Metro Manila Subway

The Metro Manila Subway project is poised to be launched by late February, according to the Department of Transportation (DOTr). “February 27 is the date of the groundbreaking of Metro Manila Subway”, stated by DOTr Assistant Secretary Goddess Hope Libiran last friday. 

The plans for the subterranean railway system will traverse from Mindanao Avenue in Quezon City, to Ninoy Aquino International Airport (NAIA) in Parañaque City. The goal of the project is to ease traffic congestion and to create a better infrastructure for the public. 

Secretary Arthur Tugade recounts the events prior to the groundbreaking. The project was initially slated to begin December 2018, but was later moved to January 2019. Scheduling issues have been hampering the progress of the project, with other parties involved. 

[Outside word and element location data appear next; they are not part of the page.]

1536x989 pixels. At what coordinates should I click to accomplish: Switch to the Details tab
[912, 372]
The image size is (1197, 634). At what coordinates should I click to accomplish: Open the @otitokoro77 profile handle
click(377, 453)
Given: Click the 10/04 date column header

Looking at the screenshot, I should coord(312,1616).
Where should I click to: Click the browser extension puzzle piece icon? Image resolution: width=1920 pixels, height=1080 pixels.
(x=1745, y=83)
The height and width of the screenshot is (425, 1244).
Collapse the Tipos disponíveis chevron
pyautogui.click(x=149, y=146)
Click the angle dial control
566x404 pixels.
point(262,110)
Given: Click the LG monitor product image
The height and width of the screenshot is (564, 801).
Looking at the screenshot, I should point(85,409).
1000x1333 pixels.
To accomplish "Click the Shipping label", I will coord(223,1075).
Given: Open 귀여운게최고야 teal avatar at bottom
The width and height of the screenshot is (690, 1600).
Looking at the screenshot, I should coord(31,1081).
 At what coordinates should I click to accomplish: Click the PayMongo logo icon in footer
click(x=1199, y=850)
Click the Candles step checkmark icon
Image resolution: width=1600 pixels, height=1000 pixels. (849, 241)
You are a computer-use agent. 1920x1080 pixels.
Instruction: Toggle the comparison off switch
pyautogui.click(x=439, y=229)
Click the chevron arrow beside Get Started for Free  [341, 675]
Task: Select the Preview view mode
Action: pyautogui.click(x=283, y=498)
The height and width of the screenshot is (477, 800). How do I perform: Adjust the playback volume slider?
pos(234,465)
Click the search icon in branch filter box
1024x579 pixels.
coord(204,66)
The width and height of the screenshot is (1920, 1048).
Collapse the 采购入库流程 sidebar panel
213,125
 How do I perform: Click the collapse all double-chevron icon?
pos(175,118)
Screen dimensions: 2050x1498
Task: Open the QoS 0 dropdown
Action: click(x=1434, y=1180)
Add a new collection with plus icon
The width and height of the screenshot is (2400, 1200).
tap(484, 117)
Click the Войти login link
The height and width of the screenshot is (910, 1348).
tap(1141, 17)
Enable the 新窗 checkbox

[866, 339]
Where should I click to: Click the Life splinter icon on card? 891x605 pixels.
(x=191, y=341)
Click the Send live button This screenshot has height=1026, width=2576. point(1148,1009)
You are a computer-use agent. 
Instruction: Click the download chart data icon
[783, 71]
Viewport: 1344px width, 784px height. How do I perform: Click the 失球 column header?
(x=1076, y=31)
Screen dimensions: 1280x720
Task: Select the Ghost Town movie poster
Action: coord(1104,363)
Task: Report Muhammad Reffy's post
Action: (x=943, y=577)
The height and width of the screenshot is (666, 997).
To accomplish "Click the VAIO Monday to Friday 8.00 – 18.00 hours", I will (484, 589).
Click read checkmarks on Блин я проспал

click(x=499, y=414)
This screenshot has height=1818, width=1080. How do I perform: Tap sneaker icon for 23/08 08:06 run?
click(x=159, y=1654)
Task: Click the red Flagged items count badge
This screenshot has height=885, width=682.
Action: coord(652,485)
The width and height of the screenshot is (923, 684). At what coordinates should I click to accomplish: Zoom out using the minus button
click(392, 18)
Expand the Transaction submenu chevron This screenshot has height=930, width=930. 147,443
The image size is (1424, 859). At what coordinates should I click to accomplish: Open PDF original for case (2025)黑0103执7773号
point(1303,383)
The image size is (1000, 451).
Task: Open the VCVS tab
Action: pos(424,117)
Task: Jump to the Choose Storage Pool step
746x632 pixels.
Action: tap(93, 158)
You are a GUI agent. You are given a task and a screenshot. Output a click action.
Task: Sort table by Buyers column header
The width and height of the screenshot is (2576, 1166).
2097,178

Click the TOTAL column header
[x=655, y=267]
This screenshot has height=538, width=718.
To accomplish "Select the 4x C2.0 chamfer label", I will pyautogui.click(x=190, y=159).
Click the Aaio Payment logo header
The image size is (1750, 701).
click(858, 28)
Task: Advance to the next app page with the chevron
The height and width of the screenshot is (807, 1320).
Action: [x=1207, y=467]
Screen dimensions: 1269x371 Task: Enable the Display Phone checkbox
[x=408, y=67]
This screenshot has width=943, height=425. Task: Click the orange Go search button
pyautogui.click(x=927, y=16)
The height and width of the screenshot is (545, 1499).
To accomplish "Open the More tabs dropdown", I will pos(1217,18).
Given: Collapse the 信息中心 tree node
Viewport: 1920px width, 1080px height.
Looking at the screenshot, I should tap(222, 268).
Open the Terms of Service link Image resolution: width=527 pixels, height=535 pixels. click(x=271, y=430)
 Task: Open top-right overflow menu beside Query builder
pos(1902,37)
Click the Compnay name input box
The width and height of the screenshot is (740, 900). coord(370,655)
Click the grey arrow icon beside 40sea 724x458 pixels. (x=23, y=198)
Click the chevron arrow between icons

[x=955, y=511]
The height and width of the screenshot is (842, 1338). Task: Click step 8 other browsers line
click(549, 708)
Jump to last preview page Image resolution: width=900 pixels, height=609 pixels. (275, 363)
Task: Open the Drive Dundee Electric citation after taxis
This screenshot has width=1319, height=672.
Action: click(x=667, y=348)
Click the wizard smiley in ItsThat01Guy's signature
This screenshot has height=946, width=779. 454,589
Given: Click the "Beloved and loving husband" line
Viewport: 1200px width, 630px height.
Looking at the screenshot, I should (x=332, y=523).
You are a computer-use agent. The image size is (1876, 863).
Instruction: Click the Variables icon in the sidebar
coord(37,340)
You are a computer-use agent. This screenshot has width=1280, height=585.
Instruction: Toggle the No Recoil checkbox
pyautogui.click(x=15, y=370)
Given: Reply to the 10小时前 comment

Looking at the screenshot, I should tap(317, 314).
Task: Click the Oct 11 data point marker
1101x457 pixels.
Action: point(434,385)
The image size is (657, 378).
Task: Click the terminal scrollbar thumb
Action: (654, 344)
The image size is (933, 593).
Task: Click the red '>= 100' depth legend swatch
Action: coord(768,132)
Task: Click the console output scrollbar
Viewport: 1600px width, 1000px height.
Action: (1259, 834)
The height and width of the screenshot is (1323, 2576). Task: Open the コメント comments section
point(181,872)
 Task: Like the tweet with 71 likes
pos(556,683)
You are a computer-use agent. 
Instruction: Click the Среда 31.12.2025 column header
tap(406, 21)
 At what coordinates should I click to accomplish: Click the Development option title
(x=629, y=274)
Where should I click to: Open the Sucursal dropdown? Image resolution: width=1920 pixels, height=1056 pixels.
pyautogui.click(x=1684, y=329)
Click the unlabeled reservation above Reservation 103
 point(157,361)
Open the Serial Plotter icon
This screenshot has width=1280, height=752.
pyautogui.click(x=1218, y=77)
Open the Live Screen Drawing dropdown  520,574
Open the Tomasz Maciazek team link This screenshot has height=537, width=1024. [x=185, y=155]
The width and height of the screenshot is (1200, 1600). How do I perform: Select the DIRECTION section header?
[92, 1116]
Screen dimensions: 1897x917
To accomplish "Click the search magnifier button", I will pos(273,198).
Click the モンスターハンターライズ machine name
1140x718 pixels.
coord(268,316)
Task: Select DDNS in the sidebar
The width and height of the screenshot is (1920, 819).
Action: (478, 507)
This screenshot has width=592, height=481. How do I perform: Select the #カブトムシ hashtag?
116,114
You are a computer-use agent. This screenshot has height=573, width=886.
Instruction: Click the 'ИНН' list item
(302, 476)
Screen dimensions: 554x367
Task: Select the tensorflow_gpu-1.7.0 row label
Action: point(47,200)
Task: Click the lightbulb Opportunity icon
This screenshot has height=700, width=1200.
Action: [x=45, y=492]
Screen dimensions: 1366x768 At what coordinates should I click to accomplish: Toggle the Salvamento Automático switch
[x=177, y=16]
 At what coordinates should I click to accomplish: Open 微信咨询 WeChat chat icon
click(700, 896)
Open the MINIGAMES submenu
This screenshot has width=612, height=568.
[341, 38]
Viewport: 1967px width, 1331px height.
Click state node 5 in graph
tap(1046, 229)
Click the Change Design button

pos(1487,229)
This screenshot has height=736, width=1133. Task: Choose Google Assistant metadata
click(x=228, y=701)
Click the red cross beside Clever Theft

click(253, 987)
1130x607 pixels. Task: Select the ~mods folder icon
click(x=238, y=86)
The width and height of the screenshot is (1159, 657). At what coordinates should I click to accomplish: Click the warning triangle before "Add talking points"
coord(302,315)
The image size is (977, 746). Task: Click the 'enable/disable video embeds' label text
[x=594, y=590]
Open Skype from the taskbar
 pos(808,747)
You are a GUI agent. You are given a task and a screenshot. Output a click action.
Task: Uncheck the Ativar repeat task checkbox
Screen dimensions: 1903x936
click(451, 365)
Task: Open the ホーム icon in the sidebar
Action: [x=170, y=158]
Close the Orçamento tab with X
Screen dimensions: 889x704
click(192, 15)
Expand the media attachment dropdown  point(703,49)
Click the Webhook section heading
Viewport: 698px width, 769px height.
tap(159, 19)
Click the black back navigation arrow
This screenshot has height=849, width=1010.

Next Tuesday I will be going to Tokyo to inspect the boring machine and then I’ll fly to Osaka, Japan for a high-level meeting between the Philippines and the Japanese government

The Metro Manila Subway is to have partial operations in three stations located in, North Avenue, Mindanao Avenue, and Tandang Sora. These three stations will likely be operational by 2022, and by 2025 the system will open the rest of its stations. 

In March of last year, the Philippine and Japanese governments signed a loan agreement for the Metro Manila Subway project. The initial tranche amounted to Php 51.37 billion. 

The 25 kilometer underground railway will have a total of 14 stations from Mindanao Avenue to NAIA. 

The total estimated cost of the project is at Php 356.96 billion. 

Future plans will include more stations in San Jose del Monte, Bulacan, and Dasmariñas, Cavite. 

Traffic in the first three stations will build up as the project progresses. The most recent is the closure of the Tandang Sora bridge starting February 23, 2019. North Avenue’s road has been narrowed since construction of MRT-7 has started. Expect these areas to get more congested as construction progresses. 

Things will look up in the coming years for Philippine commuters. Hopefully by 2022, traffic in the Metro will be more bearable.